Бедная бабуля! Сначала она всю себя отдавала чужому счастью. Сама была счастлива лишь короткие девять лет. Подняла троих детей, фактически всем троим дала высшее образование, причем все это в самые страшные в истории нашей страны ХХ века годы — тридцатые и сороковые. Потеряла двух сыновей, мужа — Михаила Петровича бабушка считала погибшим и никогда не стремилась поехать за ним, хотя Пржевальск от Ташкента был не так уж и далеко. У Анны Семеновны не было развода с мужем. Тот, демобилизовавшись из армии, получил чистый паспорт, без всяких штампов о заключении брака. Поэтому и вторая жена его считалась вполне законной.

Что мне еще запомнилось о бабушке? Ее золотые руки. Она так вкусно готовила! Особенно печеное на Пасху — как ни старалась советская пропаганда в своей атеистической деятельности, народ по-прежнему отмечал и Пасху, и Рождество. Бабушкины куличи, ватрушки, рулеты с орехами и кишмишом таяли во рту — настолько ароматным и воздушным было ее сдобное тесто. Сваты — родители отца — даже после развода сына каждый праздник приходили к нам и наслаждались бабушкиными творениями.

··········

> ЧТО ТРЕБУЕТСЯ:
1/ Перечислите все виды бабушкиной выпечки, которые названы в отрывке о бабушке.
2/ Ответьте на вопросы по отрывку о бабушке.
(a) Сколько лет бабушка сама была счастлива?
(b) Какие годы ХХ века названы самыми страшными в истории страны?
(c) Кто приходил к ним каждый праздник даже после развода сына?
3/ Продолжите отрывок о бабушке, начав сразу после его последнего предложения.

··········

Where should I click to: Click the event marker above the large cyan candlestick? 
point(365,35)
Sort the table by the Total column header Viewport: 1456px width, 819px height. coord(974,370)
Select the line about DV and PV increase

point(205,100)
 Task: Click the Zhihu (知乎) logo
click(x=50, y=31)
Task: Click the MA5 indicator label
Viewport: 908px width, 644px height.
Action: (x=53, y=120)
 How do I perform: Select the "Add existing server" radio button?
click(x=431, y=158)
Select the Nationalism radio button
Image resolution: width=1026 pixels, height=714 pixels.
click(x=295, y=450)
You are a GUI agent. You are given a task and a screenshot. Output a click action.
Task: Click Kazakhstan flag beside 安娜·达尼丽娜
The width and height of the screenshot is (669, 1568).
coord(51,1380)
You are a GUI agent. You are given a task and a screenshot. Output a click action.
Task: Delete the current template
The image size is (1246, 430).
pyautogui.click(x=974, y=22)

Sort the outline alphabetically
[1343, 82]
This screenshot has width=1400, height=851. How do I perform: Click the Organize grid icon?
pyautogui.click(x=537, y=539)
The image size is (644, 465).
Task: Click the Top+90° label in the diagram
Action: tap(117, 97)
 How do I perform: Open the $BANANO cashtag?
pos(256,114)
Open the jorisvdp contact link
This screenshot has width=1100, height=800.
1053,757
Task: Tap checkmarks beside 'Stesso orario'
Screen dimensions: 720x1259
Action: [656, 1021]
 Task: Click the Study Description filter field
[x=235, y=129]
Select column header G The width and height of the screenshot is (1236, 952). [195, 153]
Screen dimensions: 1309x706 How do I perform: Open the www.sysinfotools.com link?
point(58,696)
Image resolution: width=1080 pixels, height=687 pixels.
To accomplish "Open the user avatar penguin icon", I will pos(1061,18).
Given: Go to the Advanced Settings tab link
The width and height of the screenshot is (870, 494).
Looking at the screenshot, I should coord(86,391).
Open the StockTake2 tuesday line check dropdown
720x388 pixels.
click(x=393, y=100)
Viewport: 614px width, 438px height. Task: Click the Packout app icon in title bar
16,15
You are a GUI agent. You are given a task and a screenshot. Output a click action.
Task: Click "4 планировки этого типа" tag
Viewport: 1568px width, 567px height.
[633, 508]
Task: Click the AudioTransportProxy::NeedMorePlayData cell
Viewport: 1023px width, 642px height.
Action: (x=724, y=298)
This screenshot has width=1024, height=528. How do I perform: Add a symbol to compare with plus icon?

··········

> ОТВЕТЫ К ЗАДАНИЯМ:
1/ В отрывке названы куличи, ватрушки и рулеты с орехами и кишмишом.

2/
(a) Бабушка была счастлива лишь короткие девять лет.
(b) Самыми страшными названы тридцатые и сороковые годы.
(c) Каждый праздник приходили сваты, то есть родители отца.

3/
Бабуля великолепно варила варенье, благо ташкентский базар давал изобилие фруктов. Особенно ей удавалось вишневое. С детства я очень люблю вишню во всех ее видах — свежую, варенье, сушеную. До сих пор в короткий летний российский сезон я стараюсь есть вишню килограммами. Мастерски бабуля делала и вишневку — вино из вишни, не добавляя туда ни капли спирта. А ее соленья? Их вкус я до сих пор ощущаю во рту…

Конечно, помню и негатив. Истрепанные вряд ли удачной семейной жизнью, тремя революциями (и только первую она встретила ребенком), тремя войнами, голодом и холодом 1920—х — 1930-х годов, да и послевоенных 1940-х лет, ее нервы периодически давали сбой. Она могла подолгу ругаться с мамой, потом, видимо, чтобы успокоиться, наспех одевалась и в любую погоду, хлопнув дверью, уходила неизвестно куда, правда, к поздней ночи всегда возвращалась домой.

Скандалы — скандалами, но именно бабуле я фактически обязан своей жизнью — это она лежала со мной в больницах до моего 10-летнего возраста, она поила меня дома всяческими травами и лекарствами, она водила меня за руку в первый класс, пока я не возмутился и не сказал, что уже большой, и в опеке не нуждаюсь. Запомнились августовские походы с бабулей по книжным магазинам — отдельные магазины канцтоваров тогда были большой редкостью, поэтому портфель, тетрадки, карандаши, ручки, линейки и прочие школьно-письменные принадлежности мы с ней покупали в книжных магазинах.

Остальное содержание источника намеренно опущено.